Adverse events reported
Sixteen patients who received placebo (80.0%) experienced at least one adverse event, compared to 19 (95.0%) patients in the etanercept group. There were a total of 115 adverse events (4.15 per patient-year), 51 (3.68 pp-y) in the placebo group (1 ‘definitely’ treatment-related [bruise around injection site], 22 ‘possibly/probably’ treatment-related) and 64 (4.62 pp-y) in the etanercept group (0 definitely, 26 possibly/probably).

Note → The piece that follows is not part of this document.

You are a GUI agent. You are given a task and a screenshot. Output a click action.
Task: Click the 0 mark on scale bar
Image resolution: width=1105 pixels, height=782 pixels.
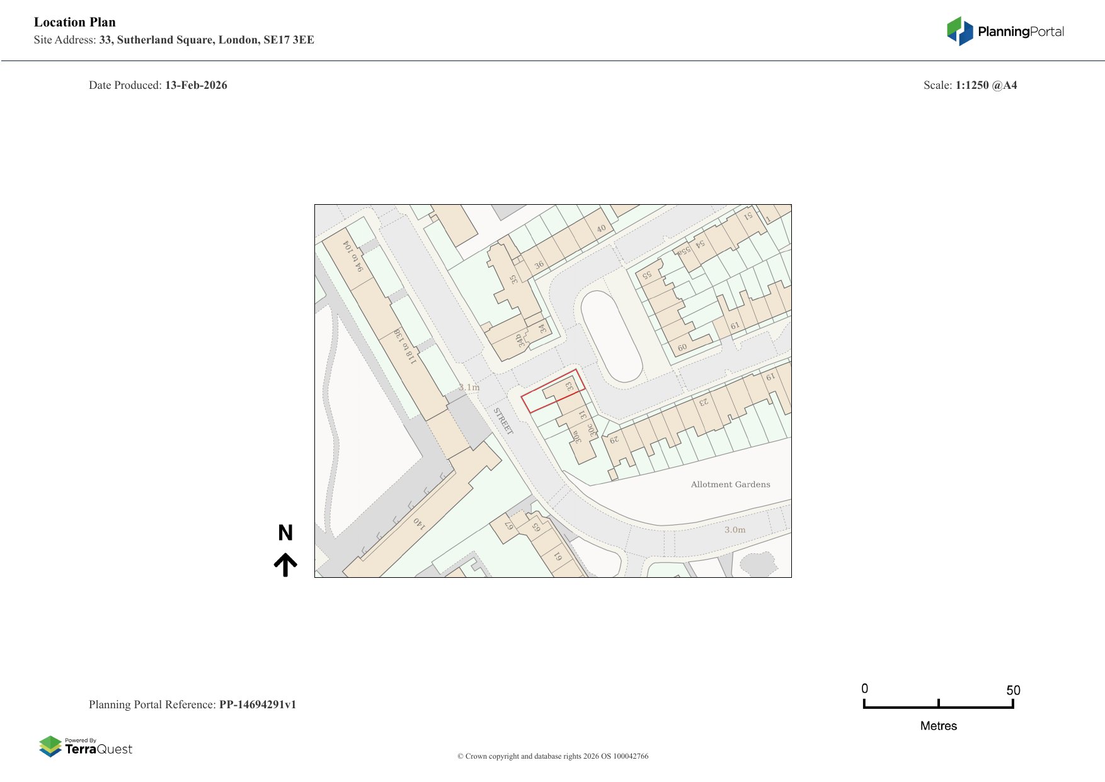pos(864,689)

There were a total of 14 infections (1.01 pp-y) in 9 patients in the placebo group compared to 19 (1.37 pp-y) in 12 patients in the etanercept group.
References
1. Brandt J, Listing J, Sieper J, Rudwaleit M, van der Heijde D, Braun J. Development and preselection of criteria for short term improvement after anti-TNF alpha treatment in ankylosing spondylitis. Ann Rheum Dis 2004;63(11):1438-44.